The work is scored for four flutes (third and fourth doubling piccolo, fourth also doubling “bass flute in G” (alto flute) ), three oboes (the third doubling bass oboe), English horn, three clarinets in A and B flat, bass clarinet in B flat, three bassoons, contrabassoon, six French horns in F, four trumpets in C, three trombones, tenor tuba in B flat, tuba, timpani (six drums in total, requiring two players), bass drum, snare drum, cymbals, triangle, tambourine, gong, tubular bells, glockenspiel, xylophone, celesta, organ, two harps and strings.

For “Neptune”, two three-part women’s choruses, located in an adjoining room which is to be screened from the audience, are required.

Structure

The suite has seven movements, each of them named after a planet and its corresponding Roman deity (see also Planets in astrology):

Mars, the Bringer of War 
Venus, the Bringer of Peace 
Mercury, the Winged Messenger 
Jupiter, the Bringer of Jollity 
Saturn, the Bringer of Old Age 
Uranus, the Magician 
Neptune, the Mystic

With the exception of the first two movements, the order of the movements corresponds to increasing distance of their eponymous planets from the Earth. Some commentators have suggested that this is intentional, with the anomaly of Mars preceding Venus being a device to make the first four movements match the form of a symphony.

One alternative explanation may be the ruling of astrological signs of the zodiac by the planets. If the zodiac signs are listed along with their ruling planets in the traditional order starting with Aries, ignoring duplication, Pluto (then undiscovered and now de-planetised), and the luminaries (the Sun and the Moon), then the order of the movements matches.

Another possibility, this time from an astronomical perspective, is that the first three movements, representing the inner terrestrial planets, are ordered according to their decreasing distance from the Sun. The remaining movements, representing the gas giants that lie beyond the asteroid belt, are ordered by increasing distance from the Sun. Critic David Hurwitz offers an alternative explanation for the piece’s structure: that “Jupiter” is the centrepoint of the suite and that the movements on either side are in mirror images. Thus “Mars” involves motion and “Neptune” is static; “Venus” is sublime while “Uranus” is vulgar, and “Mercury” is light and scherzando while “Saturn” is heavy and plodding. (This hypothesis is lent credence by the fact that the two outer movements, “Mars” and “Neptune,” are both written in rather unusual quintuple meter.)

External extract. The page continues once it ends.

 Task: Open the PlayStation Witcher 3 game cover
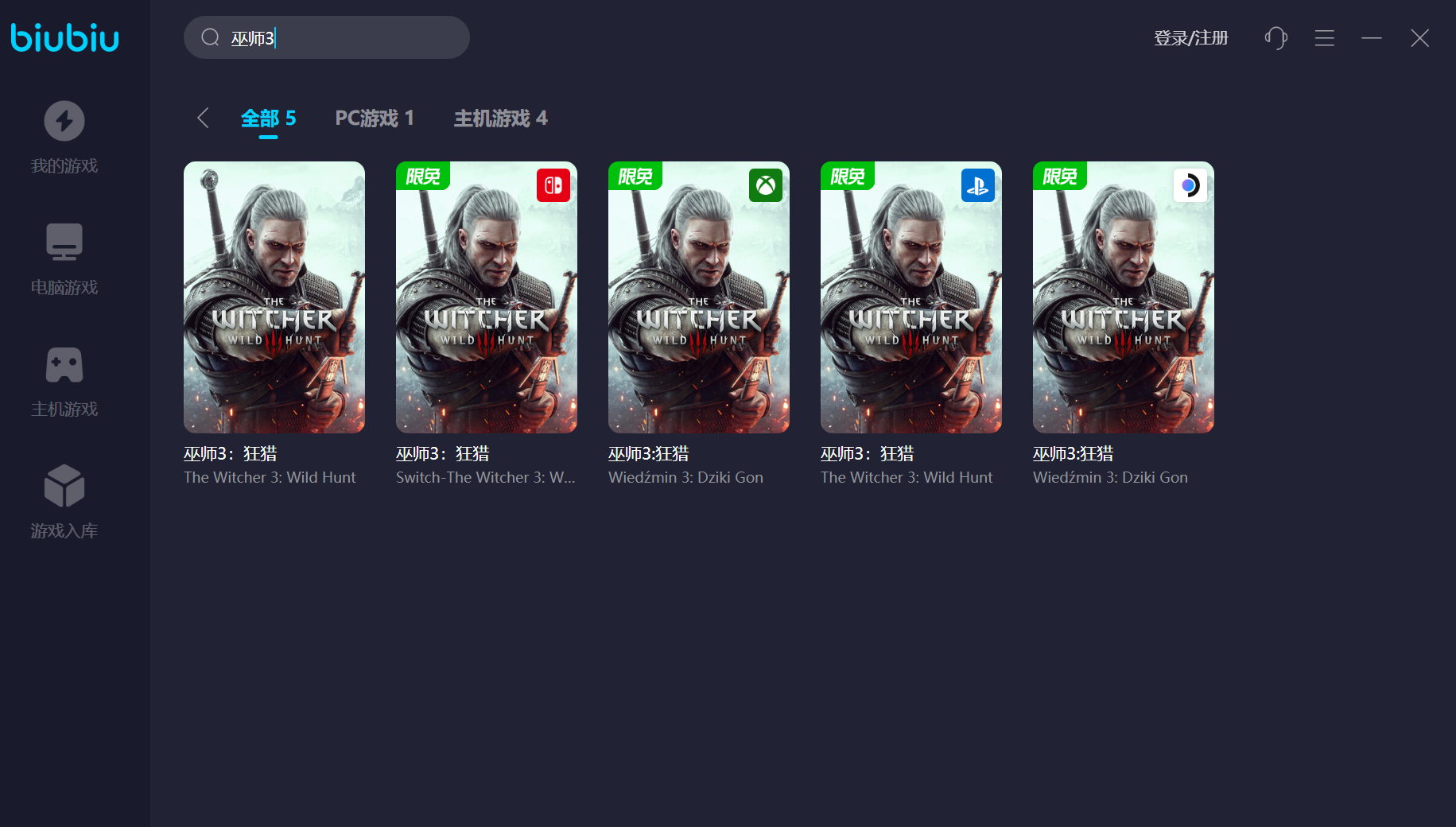[911, 297]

“Neptune” was the first piece of music to have a fade-out ending. Holst stipulates that the women’s choruses are “to be placed in an adjoining room, the door of which is to be left open until the last bar of the piece, when it is to be slowly and silently closed”, and that the final bar (scored for choruses alone) is “to be repeated until the sound is lost in the distance”.[11] Although commonplace today, the effect bewitched audiences in the era before widespread recorded sound – after the initial 1918 run-through, Holst’s daughter Imogen (in addition to watching the charwomen dancing in the aisles during “Jupiter”) remarked that the ending was “unforgettable, with its hidden chorus of women’s voices growing fainter and fainter… until the imagination knew no difference between sound and silence”.